Presumably bisecting it had some deeply symbolic significance, but for the moment the Doctor couldn’t work out what that might be. He also couldn’t work out how Jerro Fanson’s imaginative and imaginary scenario was supposed to have worked in this place. The defence’s case, his insufficiently reasoned and not-very-practised argument, depended for its effect on the claim that there would have been a surge of amazed and horrified interest among the duelling aficionados, which in its turn would have generated a tidal wave of worldwide publicity, which in its turn would have made the Doctor and Leela rich and famous. But there were only eleven people present, counting them. There were no observers, no court stenographers, no prosecuting counsel, no members of any sort of press corps that he could see... To the Doctor this looked a lot more like a secret military tribunal than a public trial. And secret military tribunals did not, in his experience, lend themselves readily to tidal waves of publicity. It looked as though his uncertain grasp of the finer points of legal argument might not be as important as he had thought.
‘You have fought only half your fight,’ the High Referee announced when Leela and the Doctor had made their way to the two empty chairs in the centre of the floor and were standing behind them looking up at the members of the court. ‘You have been brought before us solemnly to face the second half of your duel.’
‘Ah,’ the Doctor murmured. So that’s the significance of the half arena, he thought. Either that or it was a routine rationalisation of a poor piece of architectural design.
‘The Rules of Attack,’ the High Referee went on, ‘have been brought into doubt and question by your moves and by your reactions. Here in this Court of Attack we must seek to identify the rule, to understand the rule, to make firm the rule, so that the death that is sought for and is fought for is not cruel nor is it arbitrary nor is it unlawful but is according to the universal rule. You may be seated.’
‘I will stand,’ Leela said immediately.
‘My client would prefer to stand if that’s all right with you,’
the Doctor said, smiling in what he hoped was a friendly and non-challenging way. Legal arguments might be a waste of time but there was no point in deliberately stirring up the senior psychopath and all the assistant psychopaths. On the other hand it was important to look relaxed. ‘I on the other hand,’ he said, still smiling warmly, ‘would prefer to sit down if that’s acceptable to the court.’ Sitting he knew would of course put him in an even weaker position than standing looking upwards, which was in itself intended to give the members of the court dominance over accused prisoners.

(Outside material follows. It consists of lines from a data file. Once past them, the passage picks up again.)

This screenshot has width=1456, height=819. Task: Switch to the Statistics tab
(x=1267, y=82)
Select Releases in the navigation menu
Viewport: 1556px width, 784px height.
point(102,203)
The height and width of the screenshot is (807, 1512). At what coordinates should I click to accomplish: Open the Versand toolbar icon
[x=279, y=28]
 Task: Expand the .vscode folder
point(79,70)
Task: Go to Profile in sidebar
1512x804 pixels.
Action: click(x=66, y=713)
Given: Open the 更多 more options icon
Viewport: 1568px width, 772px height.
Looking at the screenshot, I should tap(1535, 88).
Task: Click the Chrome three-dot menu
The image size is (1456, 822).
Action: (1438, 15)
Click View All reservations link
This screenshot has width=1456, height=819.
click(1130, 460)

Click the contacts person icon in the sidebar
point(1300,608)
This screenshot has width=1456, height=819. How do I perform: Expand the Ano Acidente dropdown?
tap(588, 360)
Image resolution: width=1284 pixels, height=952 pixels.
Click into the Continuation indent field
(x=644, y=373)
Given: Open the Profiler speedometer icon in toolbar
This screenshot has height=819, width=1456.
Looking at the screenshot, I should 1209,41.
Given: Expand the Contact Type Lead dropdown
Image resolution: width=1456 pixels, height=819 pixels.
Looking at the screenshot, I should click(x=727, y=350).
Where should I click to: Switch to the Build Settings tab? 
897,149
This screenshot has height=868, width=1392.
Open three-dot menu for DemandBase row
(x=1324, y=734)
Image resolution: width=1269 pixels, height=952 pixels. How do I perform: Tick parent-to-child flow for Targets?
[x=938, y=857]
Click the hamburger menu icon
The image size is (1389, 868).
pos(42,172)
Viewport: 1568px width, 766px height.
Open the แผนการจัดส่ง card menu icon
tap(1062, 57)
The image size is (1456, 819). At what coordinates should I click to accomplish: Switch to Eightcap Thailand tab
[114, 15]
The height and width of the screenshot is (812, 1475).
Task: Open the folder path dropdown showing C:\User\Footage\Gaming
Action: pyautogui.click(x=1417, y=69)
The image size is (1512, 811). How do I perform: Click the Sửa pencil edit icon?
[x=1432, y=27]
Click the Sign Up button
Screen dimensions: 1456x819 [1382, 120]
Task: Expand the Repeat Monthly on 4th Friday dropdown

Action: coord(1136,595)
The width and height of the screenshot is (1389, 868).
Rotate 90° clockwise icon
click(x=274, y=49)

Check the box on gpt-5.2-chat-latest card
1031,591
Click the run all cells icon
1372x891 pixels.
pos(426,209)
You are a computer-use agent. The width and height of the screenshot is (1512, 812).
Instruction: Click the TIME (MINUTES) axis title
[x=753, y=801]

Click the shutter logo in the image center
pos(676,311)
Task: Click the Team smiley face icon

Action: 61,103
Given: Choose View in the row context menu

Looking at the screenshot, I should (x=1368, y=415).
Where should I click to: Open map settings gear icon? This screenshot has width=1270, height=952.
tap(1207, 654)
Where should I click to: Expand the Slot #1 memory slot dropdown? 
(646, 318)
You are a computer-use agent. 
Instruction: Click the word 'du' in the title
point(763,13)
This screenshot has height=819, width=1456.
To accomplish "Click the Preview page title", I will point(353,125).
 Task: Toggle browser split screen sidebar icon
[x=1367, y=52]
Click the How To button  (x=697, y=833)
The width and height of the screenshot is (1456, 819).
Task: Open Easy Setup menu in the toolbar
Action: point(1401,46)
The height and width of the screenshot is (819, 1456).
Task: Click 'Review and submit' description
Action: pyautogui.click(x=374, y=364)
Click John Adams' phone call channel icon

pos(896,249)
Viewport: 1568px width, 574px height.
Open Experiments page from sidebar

Sometimes though, the Doctor had found, the only way to avoid an unavoidable manoeuvre was to accept and exaggerate it. He sat down in one of the chairs and stretched out his legs and crossed his ankles. As an afterthought he put his hands behind his head and leaned back slightly.
‘That’s better,’ he said. ‘It’s difficult to look up constantly without getting a crick in the neck, I find.’ He widened his smile until it was at its most vividly beaming. ‘If everybody’s comfortable why don’t we begin?’
‘The Fight Replay Panel will present the record of its findings,’ the High Referee said.